**YOUR ASSIGNMENT**
Print back every record below, exactly as it stands.

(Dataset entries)
=== Section Start ===
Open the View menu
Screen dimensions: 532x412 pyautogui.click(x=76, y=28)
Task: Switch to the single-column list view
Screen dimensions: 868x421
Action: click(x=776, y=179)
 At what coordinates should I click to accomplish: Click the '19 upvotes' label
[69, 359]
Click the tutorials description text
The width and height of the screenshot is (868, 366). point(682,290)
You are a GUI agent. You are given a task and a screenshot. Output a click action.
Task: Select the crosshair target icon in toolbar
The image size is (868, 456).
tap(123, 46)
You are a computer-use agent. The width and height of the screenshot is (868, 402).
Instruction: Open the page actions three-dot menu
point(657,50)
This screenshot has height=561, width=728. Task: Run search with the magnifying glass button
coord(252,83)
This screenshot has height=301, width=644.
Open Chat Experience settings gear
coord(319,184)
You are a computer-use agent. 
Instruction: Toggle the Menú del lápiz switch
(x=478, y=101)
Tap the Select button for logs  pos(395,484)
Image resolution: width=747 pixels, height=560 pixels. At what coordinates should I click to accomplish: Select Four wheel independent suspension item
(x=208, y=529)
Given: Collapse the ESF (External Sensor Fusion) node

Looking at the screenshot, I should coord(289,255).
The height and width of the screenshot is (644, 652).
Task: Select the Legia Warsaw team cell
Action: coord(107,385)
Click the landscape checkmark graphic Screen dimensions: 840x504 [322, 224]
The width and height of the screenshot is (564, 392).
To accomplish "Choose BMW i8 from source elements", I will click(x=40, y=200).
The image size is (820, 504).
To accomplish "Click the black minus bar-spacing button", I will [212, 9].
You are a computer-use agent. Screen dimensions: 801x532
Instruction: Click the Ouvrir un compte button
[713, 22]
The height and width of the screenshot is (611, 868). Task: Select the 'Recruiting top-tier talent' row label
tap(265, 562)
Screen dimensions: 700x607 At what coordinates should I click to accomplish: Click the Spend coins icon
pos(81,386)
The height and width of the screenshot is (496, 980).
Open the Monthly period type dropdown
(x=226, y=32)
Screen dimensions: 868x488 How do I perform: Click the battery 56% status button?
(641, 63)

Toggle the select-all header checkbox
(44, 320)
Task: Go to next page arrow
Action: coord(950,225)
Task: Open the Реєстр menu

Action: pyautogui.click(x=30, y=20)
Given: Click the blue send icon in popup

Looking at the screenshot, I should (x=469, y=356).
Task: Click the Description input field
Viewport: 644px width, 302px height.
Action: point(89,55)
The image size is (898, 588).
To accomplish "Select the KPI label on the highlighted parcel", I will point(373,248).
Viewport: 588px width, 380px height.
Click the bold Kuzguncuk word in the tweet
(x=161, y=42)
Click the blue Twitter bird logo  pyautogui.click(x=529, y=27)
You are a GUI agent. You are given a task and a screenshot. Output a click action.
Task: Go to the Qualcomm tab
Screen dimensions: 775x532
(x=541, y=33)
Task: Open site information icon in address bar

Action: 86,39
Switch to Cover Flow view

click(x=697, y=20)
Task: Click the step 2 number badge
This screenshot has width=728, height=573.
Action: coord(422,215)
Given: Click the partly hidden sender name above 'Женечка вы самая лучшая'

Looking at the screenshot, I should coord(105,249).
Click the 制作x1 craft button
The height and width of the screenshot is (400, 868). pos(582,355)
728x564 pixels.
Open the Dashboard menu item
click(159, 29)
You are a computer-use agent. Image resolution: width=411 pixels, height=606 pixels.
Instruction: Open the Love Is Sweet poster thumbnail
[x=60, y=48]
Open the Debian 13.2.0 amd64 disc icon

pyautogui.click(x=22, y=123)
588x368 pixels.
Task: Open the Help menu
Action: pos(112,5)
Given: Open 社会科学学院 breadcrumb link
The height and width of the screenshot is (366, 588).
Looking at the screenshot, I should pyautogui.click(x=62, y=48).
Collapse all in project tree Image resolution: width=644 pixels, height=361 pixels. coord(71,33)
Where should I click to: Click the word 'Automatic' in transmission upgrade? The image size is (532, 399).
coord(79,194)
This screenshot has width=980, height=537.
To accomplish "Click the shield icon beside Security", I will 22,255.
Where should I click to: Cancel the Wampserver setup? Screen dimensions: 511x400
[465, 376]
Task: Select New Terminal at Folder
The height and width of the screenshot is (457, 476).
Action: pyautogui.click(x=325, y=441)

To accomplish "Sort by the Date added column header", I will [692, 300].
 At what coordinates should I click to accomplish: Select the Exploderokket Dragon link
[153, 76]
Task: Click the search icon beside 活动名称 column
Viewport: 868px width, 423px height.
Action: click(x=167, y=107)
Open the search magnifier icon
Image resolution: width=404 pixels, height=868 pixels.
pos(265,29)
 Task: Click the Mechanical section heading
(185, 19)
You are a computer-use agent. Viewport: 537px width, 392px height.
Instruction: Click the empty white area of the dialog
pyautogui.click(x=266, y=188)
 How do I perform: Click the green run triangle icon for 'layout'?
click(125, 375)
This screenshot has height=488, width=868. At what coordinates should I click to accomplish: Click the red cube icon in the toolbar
=== Section End ===
**SOLUTION TO THE EXERCISE**
Open the View menu
Screen dimensions: 532x412 pyautogui.click(x=76, y=28)
Task: Switch to the single-column list view
Screen dimensions: 868x421
Action: click(x=776, y=179)
 At what coordinates should I click to accomplish: Click the '19 upvotes' label
[69, 359]
Click the tutorials description text
The width and height of the screenshot is (868, 366). point(682,290)
You are a GUI agent. You are given a task and a screenshot. Output a click action.
Task: Select the crosshair target icon in toolbar
The image size is (868, 456).
tap(123, 46)
You are a computer-use agent. The width and height of the screenshot is (868, 402).
Instruction: Open the page actions three-dot menu
point(657,50)
This screenshot has height=561, width=728. Task: Run search with the magnifying glass button
coord(252,83)
This screenshot has height=301, width=644.
Open Chat Experience settings gear
coord(319,184)
You are a computer-use agent. 
Instruction: Toggle the Menú del lápiz switch
(x=478, y=101)
Tap the Select button for logs  pos(395,484)
Image resolution: width=747 pixels, height=560 pixels. At what coordinates should I click to accomplish: Select Four wheel independent suspension item
(x=208, y=529)
Given: Collapse the ESF (External Sensor Fusion) node

Looking at the screenshot, I should coord(289,255).
The height and width of the screenshot is (644, 652).
Task: Select the Legia Warsaw team cell
Action: coord(107,385)
Click the landscape checkmark graphic Screen dimensions: 840x504 [322, 224]
The width and height of the screenshot is (564, 392).
To accomplish "Choose BMW i8 from source elements", I will click(x=40, y=200).
The image size is (820, 504).
To accomplish "Click the black minus bar-spacing button", I will [212, 9].
You are a computer-use agent. Screen dimensions: 801x532
Instruction: Click the Ouvrir un compte button
[713, 22]
The height and width of the screenshot is (611, 868). Task: Select the 'Recruiting top-tier talent' row label
tap(265, 562)
Screen dimensions: 700x607 At what coordinates should I click to accomplish: Click the Spend coins icon
pos(81,386)
The height and width of the screenshot is (496, 980).
Open the Monthly period type dropdown
(x=226, y=32)
Screen dimensions: 868x488 How do I perform: Click the battery 56% status button?
(641, 63)

Toggle the select-all header checkbox
(44, 320)
Task: Go to next page arrow
Action: coord(950,225)
Task: Open the Реєстр menu

Action: pyautogui.click(x=30, y=20)
Given: Click the blue send icon in popup

Looking at the screenshot, I should (x=469, y=356).
Task: Click the Description input field
Viewport: 644px width, 302px height.
Action: point(89,55)
The image size is (898, 588).
To accomplish "Select the KPI label on the highlighted parcel", I will point(373,248).
Viewport: 588px width, 380px height.
Click the bold Kuzguncuk word in the tweet
(x=161, y=42)
Click the blue Twitter bird logo  pyautogui.click(x=529, y=27)
You are a GUI agent. You are given a task and a screenshot. Output a click action.
Task: Go to the Qualcomm tab
Screen dimensions: 775x532
(x=541, y=33)
Task: Open site information icon in address bar

Action: 86,39
Switch to Cover Flow view

click(x=697, y=20)
Task: Click the step 2 number badge
This screenshot has width=728, height=573.
Action: coord(422,215)
Given: Click the partly hidden sender name above 'Женечка вы самая лучшая'

Looking at the screenshot, I should coord(105,249).
Click the 制作x1 craft button
The height and width of the screenshot is (400, 868). pos(582,355)
728x564 pixels.
Open the Dashboard menu item
click(159, 29)
You are a computer-use agent. Image resolution: width=411 pixels, height=606 pixels.
Instruction: Open the Love Is Sweet poster thumbnail
[x=60, y=48]
Open the Debian 13.2.0 amd64 disc icon

pyautogui.click(x=22, y=123)
588x368 pixels.
Task: Open the Help menu
Action: pos(112,5)
Given: Open 社会科学学院 breadcrumb link
The height and width of the screenshot is (366, 588).
Looking at the screenshot, I should pyautogui.click(x=62, y=48).
Collapse all in project tree Image resolution: width=644 pixels, height=361 pixels. coord(71,33)
Where should I click to: Click the word 'Automatic' in transmission upgrade? The image size is (532, 399).
coord(79,194)
This screenshot has width=980, height=537.
To accomplish "Click the shield icon beside Security", I will 22,255.
Where should I click to: Cancel the Wampserver setup? Screen dimensions: 511x400
[465, 376]
Task: Select New Terminal at Folder
The height and width of the screenshot is (457, 476).
Action: pyautogui.click(x=325, y=441)

To accomplish "Sort by the Date added column header", I will [692, 300].
 At what coordinates should I click to accomplish: Select the Exploderokket Dragon link
[153, 76]
Task: Click the search icon beside 活动名称 column
Viewport: 868px width, 423px height.
Action: click(x=167, y=107)
Open the search magnifier icon
Image resolution: width=404 pixels, height=868 pixels.
pos(265,29)
 Task: Click the Mechanical section heading
(185, 19)
You are a computer-use agent. Viewport: 537px width, 392px height.
Instruction: Click the empty white area of the dialog
pyautogui.click(x=266, y=188)
 How do I perform: Click the green run triangle icon for 'layout'?
click(125, 375)
This screenshot has height=488, width=868. At what coordinates should I click to accomplish: Click the red cube icon in the toolbar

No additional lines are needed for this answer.